== Extracto del documento ==

Nada más lejano a esa apreciación ramplona. El Gobierno de México es el peor calificado entre las grandes economías del mundo en materia de apoyo a las empresas, que se deriva del reduccionismo del Presidente, seguido ciegamente por Sheinbaum, de que los estímulos beneficiaban sólo a los dueños de los negocios y no a los trabajadores. Esa incapacidad para ver el bosque fue acompañada por acciones inhibitorias, como utilizar al fisco como instrumento de presión extralegal –hay empresarios que se inconformaron porque les cobraban impuestos que no debían, a quienes les dijeron que pagaban lo que les exigían o les abrirían procesos penales-, o linchamientos públicos en las mañaneras. El resultado es la crisis económica que se vive sin un claro plan para salir de ella.
López Obrador se comporta como un señor feudal al cual sus súbditos tienen que pagar tributo para que no los aplaste. Todo ese dinero, más lo generado por el achicamiento de su gobierno y los más de 300 mil millones de pesos que le dejó la administración de Enrique Peña Nieto, se los ha gastado en sus proyectos estrella, programas socioelectorales, o extravagancias irresponsables como estímulos para su deporte favorito: el beisbol, y en algunos cuyo destino final no alcanzamos a ver, como toda la inyección de recursos para ganar la elección federal este año. El dinero no lo ha utilizado para mejorar al Gobierno, sino para mantener su imagen y fortalecer las posibilidades de Morena en las urnas.

===

* Qué se pide
A: Convierte en una lista breve el párrafo del fragmento que empieza con "López Obrador se comporta" y conserva sus datos principales.
B: Según el fragmento, ¿son ciertas estas afirmaciones? Contesta sí o no a cada una y cita las palabras que lo deciden.
(i) El Gobierno de México es el peor calificado entre las grandes economías del mundo en apoyo a las empresas.
(ii) El dinero se ha destinado a mejorar al Gobierno.
(iii) La administración de Enrique Peña Nieto dejó más de 300 mil millones de pesos.
C: Transcribe sin cambios el pasaje del fragmento que empieza en las palabras "López Obrador se" y termina después de "en las urnas.".

== Datos proporcionados ==

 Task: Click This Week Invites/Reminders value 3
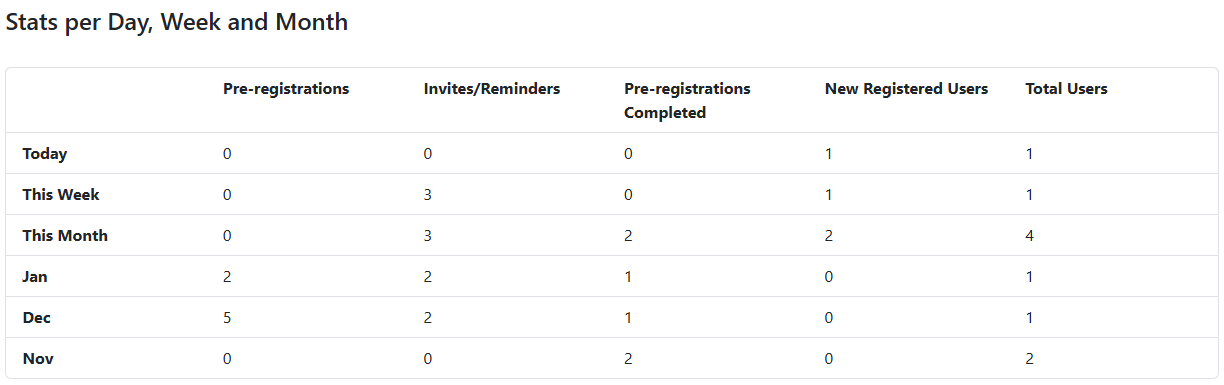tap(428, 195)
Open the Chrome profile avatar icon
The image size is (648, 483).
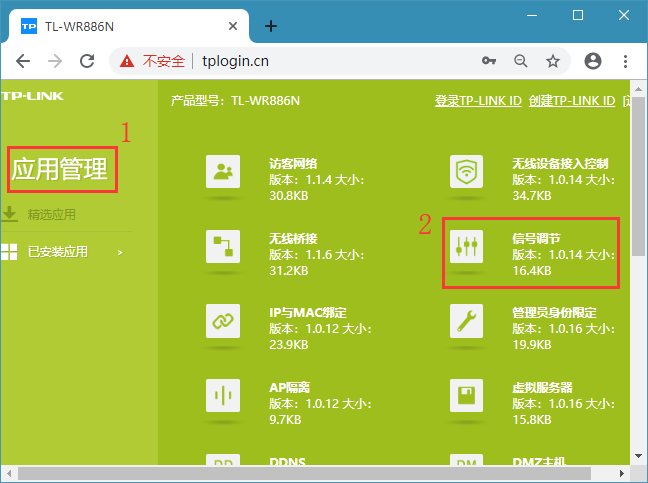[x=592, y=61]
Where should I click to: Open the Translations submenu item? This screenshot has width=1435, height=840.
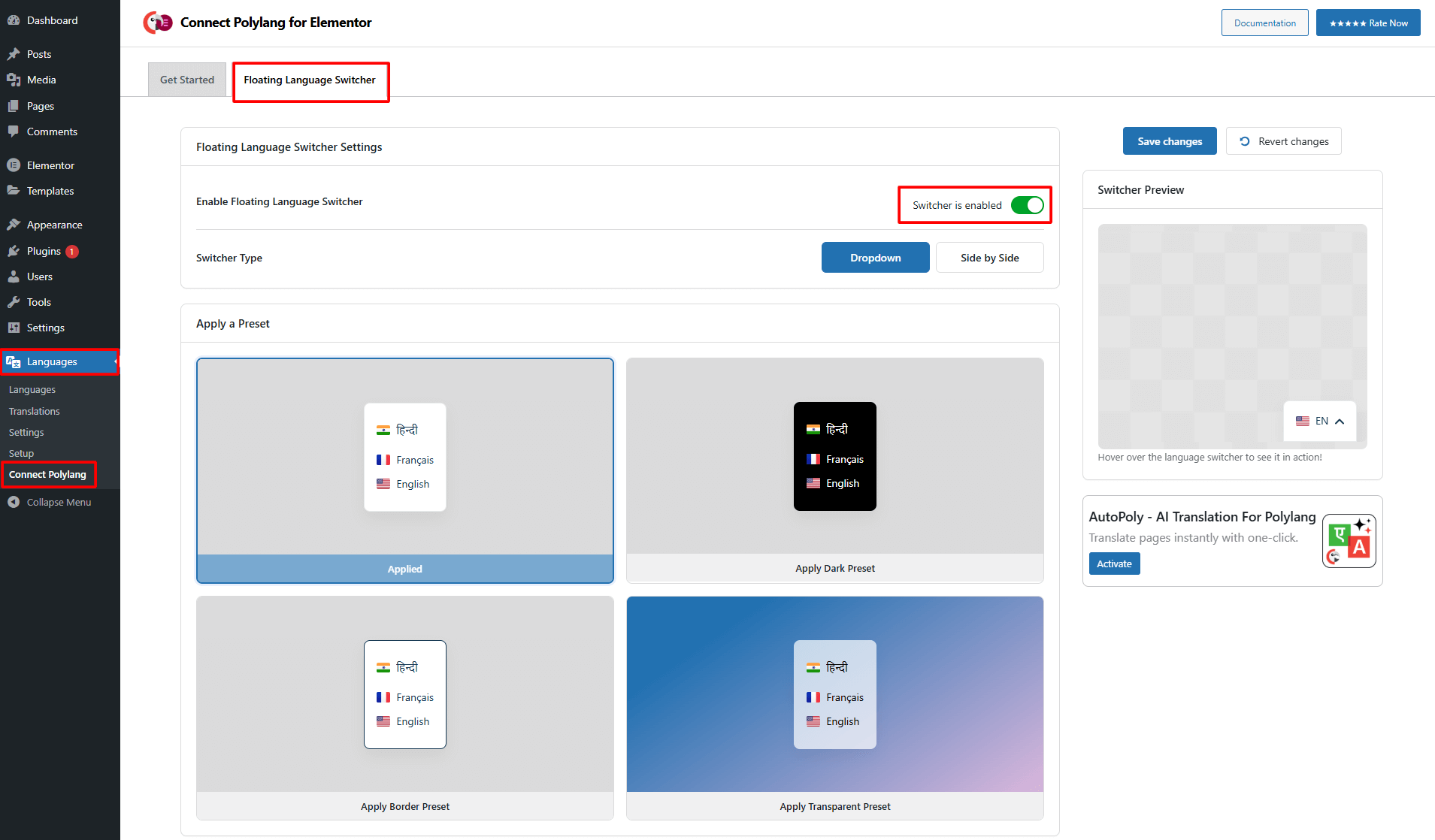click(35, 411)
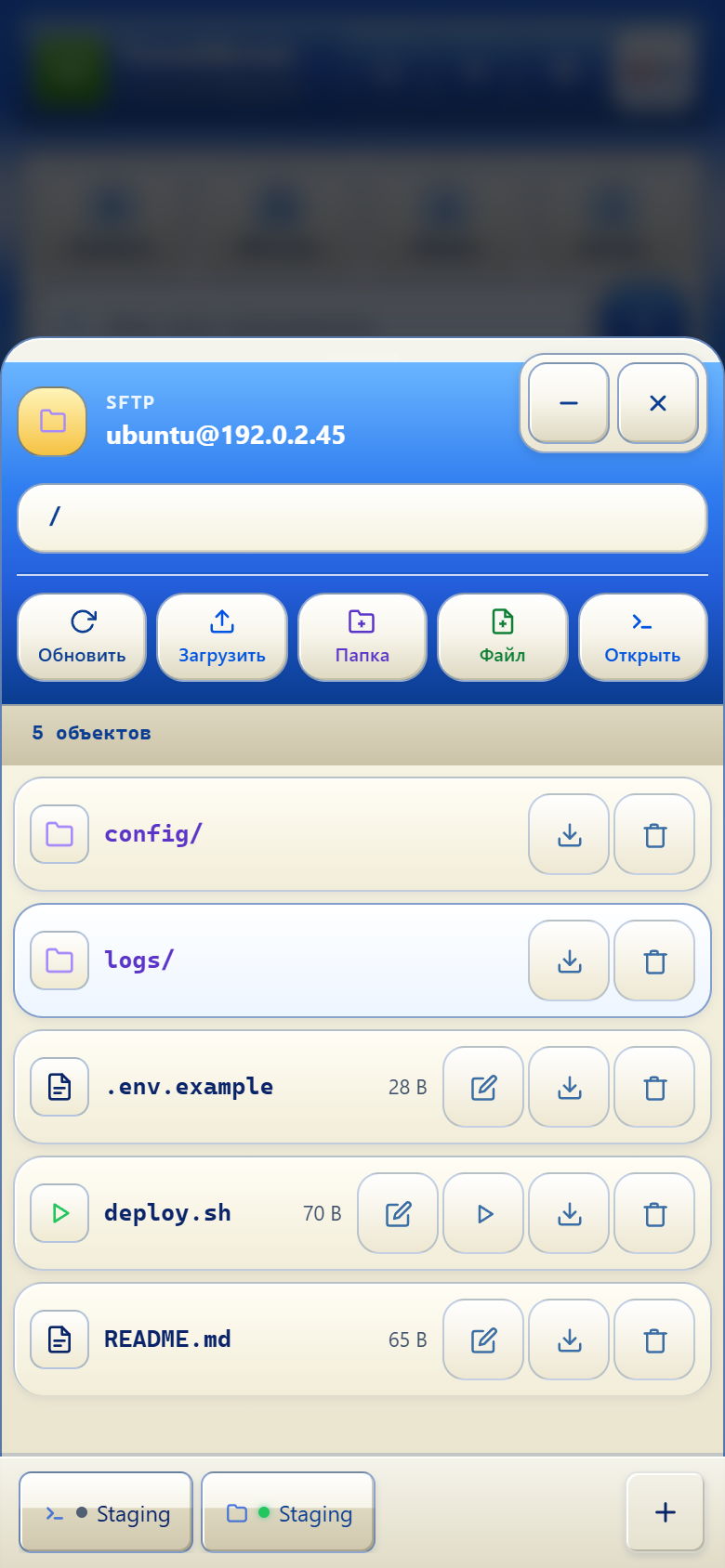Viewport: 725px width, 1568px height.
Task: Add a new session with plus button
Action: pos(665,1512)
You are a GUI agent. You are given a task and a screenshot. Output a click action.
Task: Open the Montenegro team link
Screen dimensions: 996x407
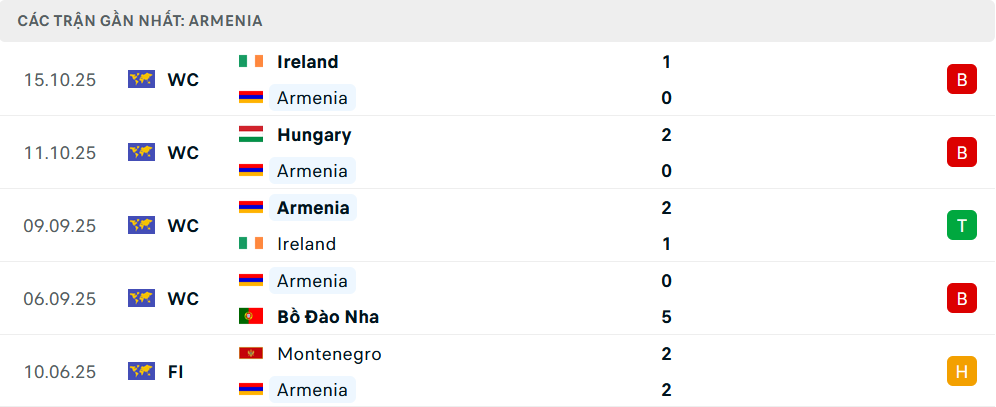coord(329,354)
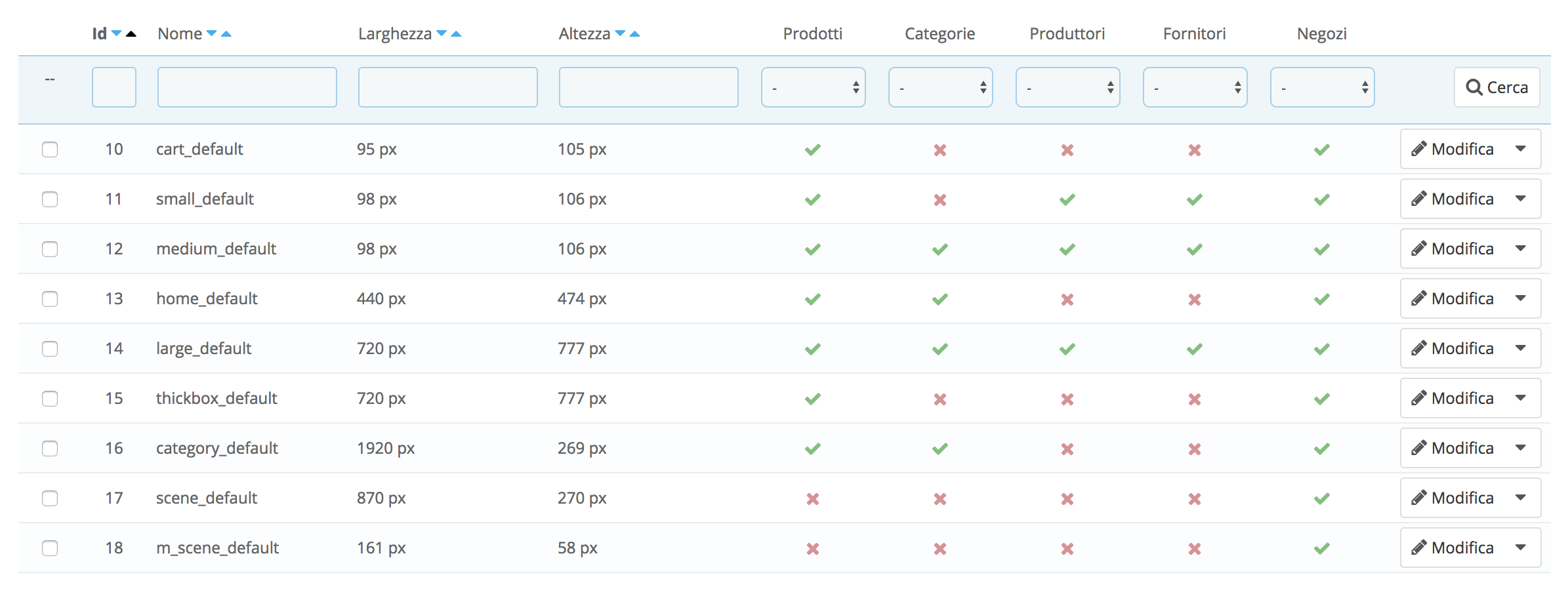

===

* Respuestas
A:
- López Obrador se comporta como un señor feudal al que sus súbditos deben pagar tributo para que no los aplaste.
- Ese dinero, lo generado al achicar su gobierno y los más de 300 mil millones de pesos que dejó la administración de Enrique Peña Nieto se han gastado en:
  - sus proyectos estrella;
  - programas socioelectorales;
  - extravagancias como estímulos al beisbol, su deporte favorito;
  - gastos de destino final incierto, como la inyección de recursos para ganar la elección federal de este año.
- El dinero no se ha usado para mejorar al Gobierno, sino para mantener su imagen y fortalecer las posibilidades de Morena en las urnas.

B:
(i) Sí: "El Gobierno de México es el peor calificado entre las grandes economías del mundo en materia de apoyo a las empresas".
(ii) No: "El dinero no lo ha utilizado para mejorar al Gobierno".
(iii) Sí: "los más de 300 mil millones de pesos que le dejó la administración de Enrique Peña Nieto".

C:
López Obrador se comporta como un señor feudal al cual sus súbditos tienen que pagar tributo para que no los aplaste. Todo ese dinero, más lo generado por el achicamiento de su gobierno y los más de 300 mil millones de pesos que le dejó la administración de Enrique Peña Nieto, se los ha gastado en sus proyectos estrella, programas socioelectorales, o extravagancias irresponsables como estímulos para su deporte favorito: el beisbol, y en algunos cuyo destino final no alcanzamos a ver, como toda la inyección de recursos para ganar la elección federal este año. El dinero no lo ha utilizado para mejorar al Gobierno, sino para mantener su imagen y fortalecer las posibilidades de Morena en las urnas.